Spanien reagiert auf LGBTI*-Verbrechen Zuletzt erschütterte Mord an 24-jährigen Schwulen das Land
Die LGBTI*-Gleichstellungsministerin Spaniens, Irene Montero, hat jetzt auf eine Reihe von queerfeindlichen Hassverbrechen reagiert, die in den letzten Monaten in Spanien für Gesprächsstoff sorgten. Zuletzt erschütterte dabei vor allem der Totschlag eines 24-jährigen Schwulen im Sommer 2021 ganz Spanien. Der junge Krankenpfleger Samuel Luiz telefonierte nachts vor einem Club im Nordwesten Spaniens mit einer Freundin, als ein heterosexuelles Paar vorbeiging und dachte, Luiz würde sie filmen. Obwohl er dies nachweislich nicht tat und dies auch erklärte, prügelten sie auf den jungen Mann ein, bis dieser zu Boden ging. Während Luiz verletzt am Boden weiter Richtung Hafen kroch, kam das Paar mit einer befreundeten Meute von rund einem Dutzend Menschen zurück, die ihn fortwährend als “Scheiß-Schwuchtel“ beschimpften und über eine Distanz von 150 Metern auf ihn mit Füßen eintraten und mit Fäusten einschlugen. Ein älterer Mann kam dem bewusstlosen Luiz schlussendlich zur Hilfe und alarmierte den Rettungsdienst, der erst eineinhalb Stunden später eintraf. Im Krankenhaus erlag der 24-jährige dann seinen schweren Verletzungen.

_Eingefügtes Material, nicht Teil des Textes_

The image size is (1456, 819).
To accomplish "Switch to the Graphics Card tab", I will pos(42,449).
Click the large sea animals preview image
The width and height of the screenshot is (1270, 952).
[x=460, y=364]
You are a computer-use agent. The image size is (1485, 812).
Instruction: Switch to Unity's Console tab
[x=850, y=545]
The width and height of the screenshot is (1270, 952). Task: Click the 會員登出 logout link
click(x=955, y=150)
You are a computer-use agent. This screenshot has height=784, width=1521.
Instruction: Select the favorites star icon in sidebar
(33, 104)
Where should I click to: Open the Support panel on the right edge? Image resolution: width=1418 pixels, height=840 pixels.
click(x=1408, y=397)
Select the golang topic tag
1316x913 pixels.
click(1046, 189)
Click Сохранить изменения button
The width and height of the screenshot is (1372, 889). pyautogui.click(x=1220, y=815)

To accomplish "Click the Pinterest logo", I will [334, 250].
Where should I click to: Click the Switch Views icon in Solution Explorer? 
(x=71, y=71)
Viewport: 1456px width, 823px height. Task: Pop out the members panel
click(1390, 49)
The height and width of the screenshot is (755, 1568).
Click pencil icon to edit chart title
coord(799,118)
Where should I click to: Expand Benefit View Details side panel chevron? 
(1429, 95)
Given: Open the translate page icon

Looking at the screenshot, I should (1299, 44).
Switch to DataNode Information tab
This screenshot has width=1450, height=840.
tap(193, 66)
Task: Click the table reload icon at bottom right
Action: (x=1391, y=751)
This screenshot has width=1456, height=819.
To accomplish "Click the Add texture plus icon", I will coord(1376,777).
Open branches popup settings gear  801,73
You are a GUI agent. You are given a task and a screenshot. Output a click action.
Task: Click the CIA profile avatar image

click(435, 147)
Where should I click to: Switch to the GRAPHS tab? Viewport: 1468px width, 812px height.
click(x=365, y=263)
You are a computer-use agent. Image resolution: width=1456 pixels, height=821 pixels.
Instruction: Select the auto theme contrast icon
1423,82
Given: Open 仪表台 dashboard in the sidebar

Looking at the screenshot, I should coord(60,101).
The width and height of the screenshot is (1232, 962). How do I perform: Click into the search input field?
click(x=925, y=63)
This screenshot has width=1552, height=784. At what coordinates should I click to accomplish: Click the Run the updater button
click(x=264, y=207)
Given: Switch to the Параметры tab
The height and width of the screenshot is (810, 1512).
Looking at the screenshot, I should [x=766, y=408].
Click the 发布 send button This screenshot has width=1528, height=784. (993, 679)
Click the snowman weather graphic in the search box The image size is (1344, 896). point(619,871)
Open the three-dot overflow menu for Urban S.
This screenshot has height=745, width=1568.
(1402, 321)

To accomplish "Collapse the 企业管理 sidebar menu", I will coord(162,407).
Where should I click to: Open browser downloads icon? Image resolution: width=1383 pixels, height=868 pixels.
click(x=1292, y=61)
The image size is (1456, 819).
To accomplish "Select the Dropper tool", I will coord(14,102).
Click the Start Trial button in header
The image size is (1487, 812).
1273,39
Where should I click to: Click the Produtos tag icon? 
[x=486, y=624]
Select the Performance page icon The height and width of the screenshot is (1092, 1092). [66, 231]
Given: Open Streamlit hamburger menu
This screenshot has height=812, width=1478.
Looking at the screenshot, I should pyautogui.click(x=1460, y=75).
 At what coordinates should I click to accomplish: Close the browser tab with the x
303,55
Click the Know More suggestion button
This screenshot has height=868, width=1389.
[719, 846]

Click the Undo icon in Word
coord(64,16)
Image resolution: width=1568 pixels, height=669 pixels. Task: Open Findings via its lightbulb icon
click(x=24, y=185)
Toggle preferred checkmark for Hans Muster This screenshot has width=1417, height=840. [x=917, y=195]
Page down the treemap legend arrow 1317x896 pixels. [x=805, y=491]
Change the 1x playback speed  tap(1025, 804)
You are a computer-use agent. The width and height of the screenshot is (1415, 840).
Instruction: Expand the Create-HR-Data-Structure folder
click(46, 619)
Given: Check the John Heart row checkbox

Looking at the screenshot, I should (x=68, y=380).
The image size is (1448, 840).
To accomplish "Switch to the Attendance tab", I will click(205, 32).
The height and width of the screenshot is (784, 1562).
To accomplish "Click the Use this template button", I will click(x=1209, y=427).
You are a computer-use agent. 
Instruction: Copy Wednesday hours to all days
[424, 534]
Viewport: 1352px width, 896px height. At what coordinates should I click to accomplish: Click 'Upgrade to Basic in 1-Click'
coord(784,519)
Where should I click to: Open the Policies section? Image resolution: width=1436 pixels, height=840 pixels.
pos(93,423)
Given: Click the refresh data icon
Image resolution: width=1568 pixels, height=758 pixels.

In ganz Spanien war es daraufhin 2021 zu zahlreichen Demonstrationen gekommen, mehrere 10.000 Menschen gingen in zahlreichen Städten auf die Straße und protestierten gegen Hassverbrechen gegenüber LGBTI*-Menschen. Der so offensichtliche Hass erschreckte auch zahlreiche Politiker Spaniens. Auf Samuels Handy hatte seine gute Freundin mithören müssen, wie die Meute schrie: „Wir töten dich, weil du schwul bist!“ Spaniens Ministerpräsident Pedro Sanchez stellte kurz darauf klar: "Spanien wird das nicht tolerieren!“ Kurz darauf verhaftete die Polizei insgesamt sechs Personen, fünf davon befinden sich in Untersuchungshaft. Keiner der Angreifer kannte Luiz vor dem Vorfall. Die Ergebnisse der Autopsie deuten darauf hin, dass der Krankenpfleger an einem Trauma durch einen Tritt gegen den Kopf gestorben ist. Sechs bis zehn Menschen sollen für die tödlichen Schläge verantwortlich gewesen sein.
Der Fall des Samuel Luiz war dabei 2021 das drastischste Hassverbrechen gegenüber eines Homosexuellen, generell gehen aber auch in Spanien ähnlich wie in anderen Ländern Europas die Zahl der Übergriffe ganz allgemein nach oben – in Deutschland allein stiegen die Übergriffe zuletzt binnen eines Jahres um rund 50 Prozent an. Während juristisch noch ermittelt wird, will Gleichstellungsministerin Montero nun mit einer kostenlosen 24-Stunden-Notfall-Hotline in einer ersten Maßnahme diesen Entwicklungen entgegentreten.
Das sogenannte Rainbow Phone soll (auch psychologische) Hilfestellungen geben, für Notfälle bereitstehen und ein breites informatives Angebot für queere Menschen in verschiedenen Sprachen bereitstellen. Geplant ist aktuell, dass die Hotline bereits im Juni oder Juli pünktlich zum Start der Pride-Saison angeboten werden kann. Montero betonte dabei, dass das Rainbow Phone vor allem auch jungen queeren Menschen auf dem Land helfen soll. Wie in vielen Ländern existiert auch in Spanien ein Stadt-Land-Gefälle in puncto Aufgeschlossenheit und Akzeptanz von LGBTI*. Wichtig sei dabei auch, so die Ministerin weiter, lokale queere Communitys aktiv mit einzubinden, die noch spezieller und gezielter vor Ort mit Rat und Tat zur Seite stehen könnten. Der Riss in der Gesellschaft wird dabei immer extremer, während noch 2021 Spanien zu den führenden Ländern Europas gehörte, in denen sich homosexuelle Jugendliche problemlos in der Familie outen können (91 Prozent Zustimmung in der Bevölkerung, YouGov International), radikalisiert der ablehnende Teil der Bevölkerung seinen Hass gegenüber LGBTI* immer mehr.